Прасковья Александровна сначала хотела было продолжить разговор об отце, ей очень хотелось, чтобы примирение все же как-нибудь состоялось: ведь и Сергей Львович близок к тому, чтобы его назвать стариком… Но Александр Сергеевич окончил так неожиданно! «Заря и заря», утро и вечер — это как рамка, что объемлет собою всю жизнь. Невольно подумалось ей и о себе, и она уже слышит порою дыхание этого вечера… и это ей кое-когда нелегко. А вот он, молодой, словно бы понимает все возрасты… Что за человек! Прасковья Александровна Пушкиным любовалась.
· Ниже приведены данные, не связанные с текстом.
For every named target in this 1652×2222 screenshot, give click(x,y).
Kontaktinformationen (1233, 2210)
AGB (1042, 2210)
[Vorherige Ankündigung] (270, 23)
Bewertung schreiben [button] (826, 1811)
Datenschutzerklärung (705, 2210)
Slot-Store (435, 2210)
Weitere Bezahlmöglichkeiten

— И он подал мне мысль, Иван Никитич: девочку надо бы в Петербург, в Смольный. Что же, и хорошо, я бы ее там навещал… Ведь буду же снова когда-нибудь я в Петербурге! Я о ней написал и Жуковскому еще из Одессы, весною. Он обещал похлопотать, а кончил все же советами мне самому…

— Нравоучением?

— «Чертик, будь ангелом!» — он мне так написал.

Оба они рассмеялись.

— Правда, что это было как раз накануне моих именин. Но я все о том же ему и отсюда, вовсе недавно, писал. Надеюсь, что он в конце концов тронет-таки сердце Марии…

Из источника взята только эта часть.